Can't remember what kind of pie I made that summer; the only thing I remember is tears! Pie crusts look simple (only 4 ingredients), but they are really difficult to do well. I'm sure it wasn't rolling out properly, probably sticking to the rolling pin, or maybe even not working into a ball.

My mom came in and rescued me. "Here--this is how I do it," she said, and she whipped up a decent crust quickly, while I watched in amazement.

Later, I was able to put together a workable crust, but they often turned out somewhat crumbly-- "too short" (too much shortening?), which made my siblings laugh. I guess they found it an ironically appropriate name for a pie crust I'd make.

Over the years, I've gotten better at pie crusts. Now, like my mom, I can whip one up with no problem, so it's time to pass on the recipe.

The logical choice for passing on is Robbie who loves pies. He was also interested in learning.

He had a chance to try his first pie this weekend when Bill, Kim, and Sam were here. Bill loves rhubarb pie, and we always have it for Bruce's birthday. So we had birthday rhubarb pie planned. I used my mom's recipe:

Rhubarb Pie, filling
1 1/2 c. sugar
4 T. flour
salt
2 eggs
Mix into: 5 c. rhubarb.
Bake 425-30 minutes
375 20 minutes

Robbie did a great job with the pie--no tears, though there was some skepticism about having to cut in the shortening. I assured him that there is a chemistry to pie crust making, and that if we just stirred the shortening in, or creamed it, like with cookies, we'd have a tough crust!

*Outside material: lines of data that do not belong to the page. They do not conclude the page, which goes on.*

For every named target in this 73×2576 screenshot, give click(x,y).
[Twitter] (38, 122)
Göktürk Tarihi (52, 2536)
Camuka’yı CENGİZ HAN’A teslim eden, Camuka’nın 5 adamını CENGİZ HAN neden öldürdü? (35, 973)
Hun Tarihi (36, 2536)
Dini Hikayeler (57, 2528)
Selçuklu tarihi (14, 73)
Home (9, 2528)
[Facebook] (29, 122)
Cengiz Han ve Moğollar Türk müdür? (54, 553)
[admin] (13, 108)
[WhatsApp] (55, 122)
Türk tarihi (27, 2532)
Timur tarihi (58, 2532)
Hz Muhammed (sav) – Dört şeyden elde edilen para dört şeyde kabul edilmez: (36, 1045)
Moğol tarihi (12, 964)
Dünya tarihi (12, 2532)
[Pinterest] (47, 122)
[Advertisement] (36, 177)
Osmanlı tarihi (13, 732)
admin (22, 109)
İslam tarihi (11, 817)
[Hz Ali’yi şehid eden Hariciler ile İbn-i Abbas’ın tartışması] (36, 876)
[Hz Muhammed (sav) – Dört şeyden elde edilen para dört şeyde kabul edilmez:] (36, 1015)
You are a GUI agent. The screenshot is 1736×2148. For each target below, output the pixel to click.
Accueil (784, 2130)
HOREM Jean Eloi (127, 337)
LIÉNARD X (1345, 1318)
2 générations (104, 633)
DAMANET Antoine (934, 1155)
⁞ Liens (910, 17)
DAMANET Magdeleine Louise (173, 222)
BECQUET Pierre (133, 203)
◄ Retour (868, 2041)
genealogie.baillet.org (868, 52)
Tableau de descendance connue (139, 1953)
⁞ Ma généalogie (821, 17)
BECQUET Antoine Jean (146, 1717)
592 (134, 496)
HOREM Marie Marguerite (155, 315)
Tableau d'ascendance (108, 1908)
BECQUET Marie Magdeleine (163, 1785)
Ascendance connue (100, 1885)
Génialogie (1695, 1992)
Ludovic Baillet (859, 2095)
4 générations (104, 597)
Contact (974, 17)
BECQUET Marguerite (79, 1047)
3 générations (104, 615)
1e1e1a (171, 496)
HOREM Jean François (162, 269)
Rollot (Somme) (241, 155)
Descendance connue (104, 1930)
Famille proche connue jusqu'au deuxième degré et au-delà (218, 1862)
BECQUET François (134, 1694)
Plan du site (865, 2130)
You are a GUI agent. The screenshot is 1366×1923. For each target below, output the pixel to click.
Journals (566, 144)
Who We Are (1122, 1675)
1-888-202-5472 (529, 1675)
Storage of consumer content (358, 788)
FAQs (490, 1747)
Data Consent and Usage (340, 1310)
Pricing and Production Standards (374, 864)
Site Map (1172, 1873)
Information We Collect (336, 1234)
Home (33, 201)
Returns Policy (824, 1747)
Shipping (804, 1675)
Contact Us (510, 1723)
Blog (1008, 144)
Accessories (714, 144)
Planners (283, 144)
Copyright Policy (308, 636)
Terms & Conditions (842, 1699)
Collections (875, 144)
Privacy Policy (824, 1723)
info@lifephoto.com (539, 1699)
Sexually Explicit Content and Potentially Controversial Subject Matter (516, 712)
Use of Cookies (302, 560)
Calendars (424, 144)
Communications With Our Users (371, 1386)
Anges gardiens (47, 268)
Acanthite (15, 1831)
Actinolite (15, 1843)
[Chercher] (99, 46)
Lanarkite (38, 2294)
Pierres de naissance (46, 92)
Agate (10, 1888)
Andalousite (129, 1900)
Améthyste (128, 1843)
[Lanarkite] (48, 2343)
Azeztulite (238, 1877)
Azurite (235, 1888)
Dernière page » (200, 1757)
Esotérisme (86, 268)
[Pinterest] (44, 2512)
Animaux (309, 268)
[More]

Not to be outdone, Eli made his pie specialty: Chocolate Dream Pie.
Here's the recipe:

Chocolate Dream Pie
1 c. cold milk
1 pkg. Jello Choc. Pudding (instant)
2 1/2 c. Cool Whip, thawed (8 oz)
1 chocolate cookie crust.
Mix pudding and milk. Fold in Cool Whip
Spoon into crust
Freeze 6 hours.

He was glad that Kim also preferred chocolate to rhubarb!

So here are my pie boys, proudly carrying on the family tradition.